La Tasquita (El Matadero. Huelva)

El viernes 10 de enero pasamos a probar uno de nuestros bares predilectos de Huelva capital que también tiene emplazamiento en C/Isla Cristina (Isla Chica, Huelva)

A Parte de tener una esplendida carta, siempre se han caracterizado por dar un buen servicio, pero en este caso no ha sido así, no sabemos si por el estado apático que caracteriza últimamente a sus empleados o porque la desilusión se haya apoderado de la cocina.

Es muy difícil que con tan buena materia prima y con tantísimas facilidades para conseguirlas (Vino del condado y carne de la sierra) pueda pasar por un bar mediocre y en un estado de decadencia absoluta.

El menú fue el siguiente:
-Vino del Condado: Caliente por su mal emplazamiento dentro del local, justo encima de la salida de vapores de la cocina. Era caldo para fideos.
-Patatas Bravas: Especialmente malas con un trozo de roquefort fortísimo. Venían con un regusto a vinagre insoportable, fritas y posteriormente recalentadas en el microondas.
-Montaditos: Estaban fabulosos, puede que debido a su simple elaboración. Jamón con roquefort y presa con huevos de codorniz.
-Castañuelas: Escasas, sobre un nido de patatas.
-Musaka: Pasaba desapercibida con el resto de platos, fue un "ni fú ni fá" sobre la mesa.

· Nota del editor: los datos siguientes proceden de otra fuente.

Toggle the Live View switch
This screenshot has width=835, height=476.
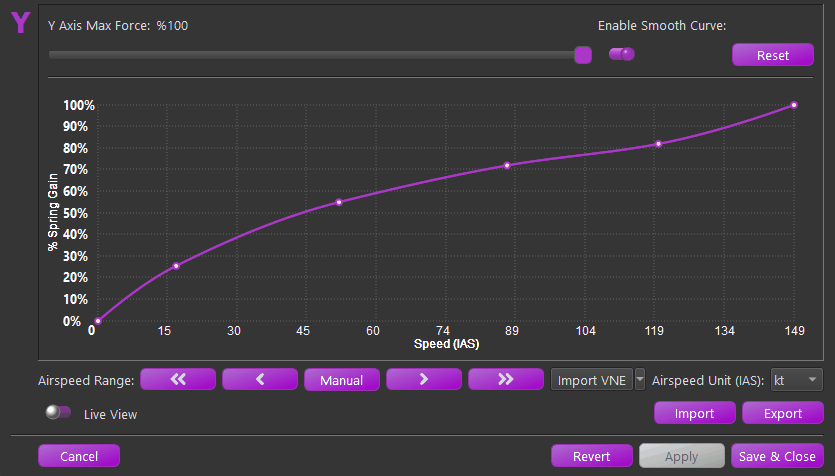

En definitiva, nos gusta el bar, es uno al que acudimos asiduamente pero necesita un cambio urgente, otra forma de ofrecer el servicio. Tristemente nos da la sensación de que han perdido las ganas, ¿Quien sabe? Tal vez la encuentren en uno de los muchos cigarros que salen a fumar a la puerta mientas los clientes esperan sus platos que se enfrían en la barra.